Je l’ai ressenti dès le début alors que le drame éclate dans la chambre jaune. J’avais pensé à quelque chose de surnaturel mais le triomphe de la raison s’est dévoilé très graduellement, brillamment…écriture efficace, teintée d’action et de rebondissements jusqu’au revirement final.

C’est un bon livre. Son style est un peu vieillot mais la publication remonte quand même au début du 20e siècle. Toutefois le sujet qu’il développe et sa complexité en ont fait un classique. L’intrigue s’étire et parfois, les raisonnements ne finissent pas de finir et ça donne des passages indigestes et lourds.

Le héros comme tel n’a pratiquement aucun magnétisme et ses manifestations d’intelligence sont souvent teintées d’orgueil. Je ne l’ai trouvé ni sympathique ni attachant. Mais le récit demeure solide et l’intrigue, très singulière. LE MYSTÈRE DE LA CHAMBRE JAUNE demeure un des huis-clos les plus extraordinaires de la littérature policière.

Je laisse le mot de la fin à Joseph Joséphin dit Rouletabille qui s’exprime sur le mystère de la chambre jaune : *-En vérité ! En vérité ! Acquiesça Rouletabille, qui s’épongeait toujours le front, semblant suer moins de son récent effort corporel que de l’agitation de ses pensées. En vérité ! C’est un très grand et très beau et très curieux mystère ! *(Extrait)
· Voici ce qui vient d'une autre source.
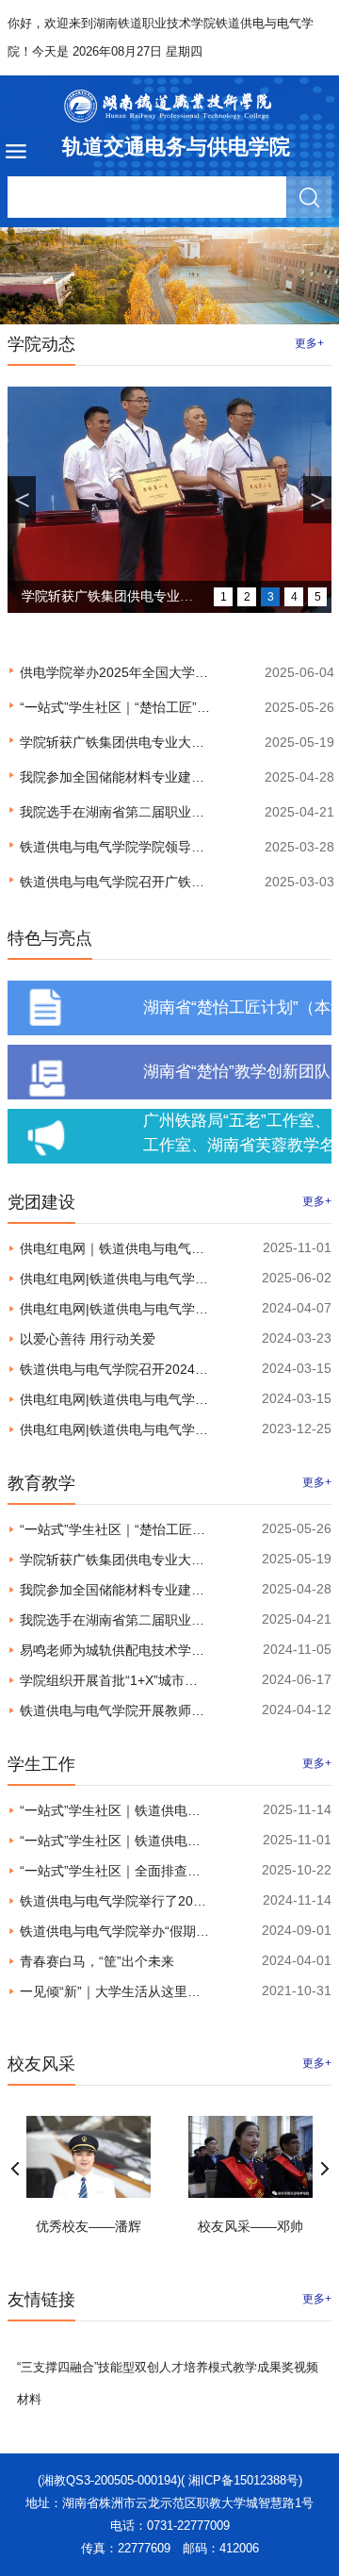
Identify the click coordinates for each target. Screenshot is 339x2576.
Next (324, 2168)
Suggestion de lecture : LE MYSTÈRE DES JONQUILLES, d’Edgar Wallace

LA CHAMBRE JAUNE AU CINÉMA

LE MYSTÈRE DE LA CHAMBRE JAUNE a été adapté cinq fois au cinéma : 1913 (muet), 1919, 1930, 1949 et 2003. On en a fait aussi un téléfilm en 1965, un feuilleton radiophonique en 1983. Je signale aussi plusieurs adaptations en bandes dessinées. Ma version cinématographique préférée est celle réalisée en 1949 par Henri Aisner avec Serge Reggiani dans le rôle de Joseph Rouletabille, à droite sur la photo.

   

Serge Reggiani incarne Joseph Rouletabille dans LE MYSTÈRE DE LA CHAMBRE JAUNE adapté au cinéma du livre de Gaston Leroux en 1949

Auteur français natif de Paris, Gaston Leroux (1868-1927) Grand aventurier, il n’est pas comblé par le métier d’avocat et se tourne plutôt vers le journalisme. Il travaille pour l’Echo de Paris dès 1892 puis accomplit des missions de grand reportage dans le monde entier pour de nombreux journaux. Il rencontre véritablement le succès avec son personnage de Rouletabille. Cet ingénieux reporter gagne le coeur des français dans LE MYSTÈRE DE LA CHAMBRE JAUNEle Fantôme de l’opéra et bien d’autres encore. S’en suit alors la série des Chéri-Bibi, à partir de 1913, qui remporte le même succès.